# [RECORDS SHOWN]
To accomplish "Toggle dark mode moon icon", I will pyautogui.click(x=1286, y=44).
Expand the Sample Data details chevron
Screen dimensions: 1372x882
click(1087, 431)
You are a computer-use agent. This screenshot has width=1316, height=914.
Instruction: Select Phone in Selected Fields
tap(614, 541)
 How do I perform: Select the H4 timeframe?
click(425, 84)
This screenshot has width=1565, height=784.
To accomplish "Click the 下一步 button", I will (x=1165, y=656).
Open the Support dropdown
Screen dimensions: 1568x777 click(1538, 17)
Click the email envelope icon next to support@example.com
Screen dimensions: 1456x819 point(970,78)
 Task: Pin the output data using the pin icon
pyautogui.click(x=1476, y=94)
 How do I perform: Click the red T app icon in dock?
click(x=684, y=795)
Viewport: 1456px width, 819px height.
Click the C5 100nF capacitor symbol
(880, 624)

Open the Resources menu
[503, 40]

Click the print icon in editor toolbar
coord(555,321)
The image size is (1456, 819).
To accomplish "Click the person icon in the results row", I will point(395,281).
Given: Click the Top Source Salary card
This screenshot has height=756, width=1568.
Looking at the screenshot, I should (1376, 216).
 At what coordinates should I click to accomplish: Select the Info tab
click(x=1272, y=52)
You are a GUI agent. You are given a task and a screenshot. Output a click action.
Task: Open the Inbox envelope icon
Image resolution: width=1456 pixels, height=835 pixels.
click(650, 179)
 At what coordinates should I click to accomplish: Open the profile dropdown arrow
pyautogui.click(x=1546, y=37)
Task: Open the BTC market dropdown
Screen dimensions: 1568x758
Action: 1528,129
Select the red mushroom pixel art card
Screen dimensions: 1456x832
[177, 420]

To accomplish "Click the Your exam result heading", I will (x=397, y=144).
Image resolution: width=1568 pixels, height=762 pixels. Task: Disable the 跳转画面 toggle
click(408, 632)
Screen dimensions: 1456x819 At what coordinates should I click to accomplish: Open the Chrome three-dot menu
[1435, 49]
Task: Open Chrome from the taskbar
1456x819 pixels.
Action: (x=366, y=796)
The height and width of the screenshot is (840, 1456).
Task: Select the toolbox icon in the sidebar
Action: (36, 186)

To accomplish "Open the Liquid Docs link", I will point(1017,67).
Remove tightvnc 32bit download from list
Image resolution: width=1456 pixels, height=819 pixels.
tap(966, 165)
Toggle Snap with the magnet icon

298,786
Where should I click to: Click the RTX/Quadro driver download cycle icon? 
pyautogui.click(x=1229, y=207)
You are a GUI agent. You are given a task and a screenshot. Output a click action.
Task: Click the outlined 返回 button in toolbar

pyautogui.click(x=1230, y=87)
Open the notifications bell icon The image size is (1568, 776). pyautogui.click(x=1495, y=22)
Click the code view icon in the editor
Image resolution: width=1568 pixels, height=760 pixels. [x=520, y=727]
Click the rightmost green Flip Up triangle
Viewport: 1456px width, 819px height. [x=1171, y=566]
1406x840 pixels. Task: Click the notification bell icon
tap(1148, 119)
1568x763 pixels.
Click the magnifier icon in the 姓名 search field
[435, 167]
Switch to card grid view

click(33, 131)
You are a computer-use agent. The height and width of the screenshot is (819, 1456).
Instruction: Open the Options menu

# [THE PROBLEM]
Search the data for the string "size". List each line that has it.

# [PROBLEM SOLUTION]
The image size is (1456, 819).
Open the notifications bell icon The image size is (1568, 776). pyautogui.click(x=1495, y=22)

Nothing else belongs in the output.